We agree that it is crucial to fairly compare the total model size as well as the number of models. Regarding the model size, our paper has already conducted ablation studies, comparing GPT2-l (770M) + CORY with GPT2-xl (1.5B) + PPO in Section 4.3, and LLaMA2 7b + CORY with LLaMA2 13b + PPO in Appendix E. The experiments demonstrate that the advantages of CORY do not come from an increase in training parameters.

As for expanding the number of LLMs involved in training, we designed a simple baseline inspired by the MoE approach: aggregating the outputs of two models and selecting the output with a higher estimated value based on the Q-values. The experimental results on the IMDB dataset are as follows:

As you mentioned, we found that using MOE to aggregate responses from multiple LLMs can effectively enhance task rewards, resulting in a 9% improvement compared to PPO. However, by comparing with CORY's results, we discovered that CORY achieves a 23% improvement. This indicates that CORY provides a greater enhancement in performance because it significantly boosts the capability of individual LLM agents through collaborative training. These findings indicate that the key to the effectiveness of the pioneer-observer structure lies in facilitating interactions between models.

R1-3 Fig.2 Explanation

We sincerely appreciate your valuable suggestion and apologize for any confusion caused. Regarding Fig. 2(c), the values of eta from left to right indeed are 1e-5, 1e-4, 1e-3, and 1e-2. We will ensure to annotate this clearly in the revised figure for better understanding.

As for the sub-optimal frontiers, these actually represent the testing KL and reward, which we will explicitly clarify in the revised manuscript to avoid any ambiguity.

R1-4 Possible Heterogeneous Multi-LLM Training

This is indeed a fascinating question. Although the paper emphasizes that CORY is a plug-and-play alternative to RL fine-tuning (requiring only a duplicate of the model to be finetuned, without the need for extra auxiliary models during training), the applicability of CORY's core ideas in heterogeneous multi-LLM finetuning is a topic worthy of exploration.

To this end, we conducted experiments on the GSM8K dataset involving heterogeneous LLM training with LLaMA3-8B, LLaMA2-7B, and GPT-2. As shown in Figure 2 in the attached PDF, in the (LLaMA2-LLaMA3) combination, LLaMA2's training curve exhibits stability similar to that of original CORY, with its training KL values (consistently less than 1) significantly lower than those of single-PPO (which peak at 10). This suggests that the "knowledge transfer" mechanism can effectively alleviate the optimization pressure on LLaMA2 at the KL end.

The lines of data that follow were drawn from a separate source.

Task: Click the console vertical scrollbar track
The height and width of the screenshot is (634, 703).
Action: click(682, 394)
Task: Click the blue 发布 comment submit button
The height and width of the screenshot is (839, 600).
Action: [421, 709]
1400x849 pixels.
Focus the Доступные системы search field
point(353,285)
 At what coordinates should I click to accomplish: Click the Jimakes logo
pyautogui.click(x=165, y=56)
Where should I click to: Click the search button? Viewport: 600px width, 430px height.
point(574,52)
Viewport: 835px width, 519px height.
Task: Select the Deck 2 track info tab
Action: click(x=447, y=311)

However, in the (LLaMA2-GPT2) combination, due to the insufficient capabilities of the GPT2 model, which produces many erroneous or empty responses, it fails to alleviate any training pressure on LLaMA2, resulting in a KL curve for LLaMA2 that closely mirrors the trend of single-PPO. The weaker model hinders the training of the stronger model, a similar outcome can also be observed in the (LLaMA2- LLaMA3) combination. It is evident that in a heterogeneous setting, CORY's underlying mechanisms still function, but the selection of heterogeneous LLMs and their interactions pose significant challenges, making this an issue worth further investigation.

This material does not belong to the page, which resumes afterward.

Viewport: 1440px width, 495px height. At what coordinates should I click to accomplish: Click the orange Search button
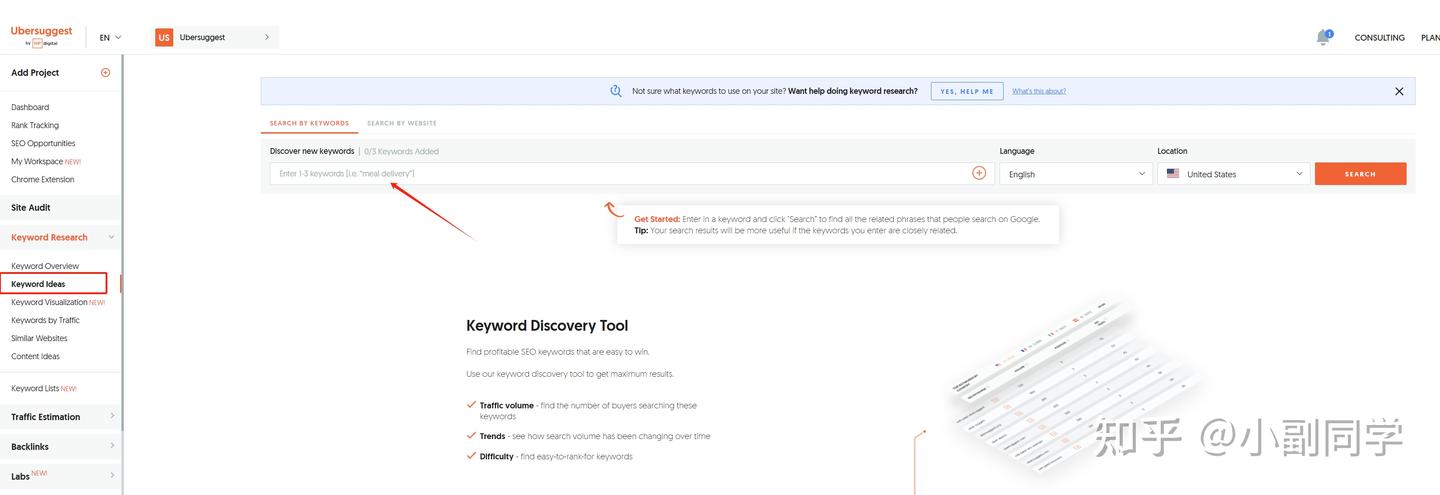pos(1360,174)
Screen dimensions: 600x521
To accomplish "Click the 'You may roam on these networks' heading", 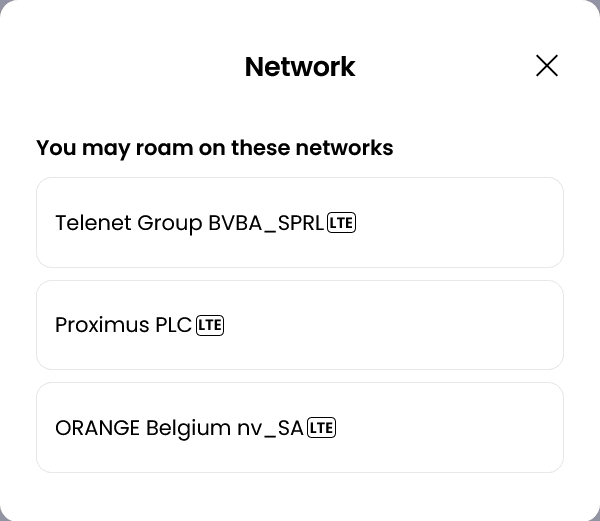I will [x=214, y=148].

We kindly ask the reviewer to read and respond to our rebuttal. During the rebuttal phase, we conducted new experiments that we believe address all the concerns raised regarding the paper and may merit an increase in the score. The experiments can be summarized as follows:

1. Dual-LLM Setup: Evaluated both cooperative and competitive settings (see attached PDF Figure 1).
2. Heterogeneous Setup: Implemented two different LLMs in CORY to assess the effectiveness of the proposed mechanism (see attached PDF Figure 2).
3. New Baselines: Introduced two new baselines: REINFORCE and a strong baseline, Elastic Reset [1] (see attached PDF Figure 3).
4. New Benchmark: All baselines have been compared on the Anthropic HH benchmark (see attached PDF Figure 4).

If there are any outstanding issues, we would appreciate the opportunity to respond before the discussion period concludes. Thank you.

[1] Noukhovitch, Michael, et al. "Language model alignment with elastic reset." Advances in Neural Information Processing Systems 36 (2024).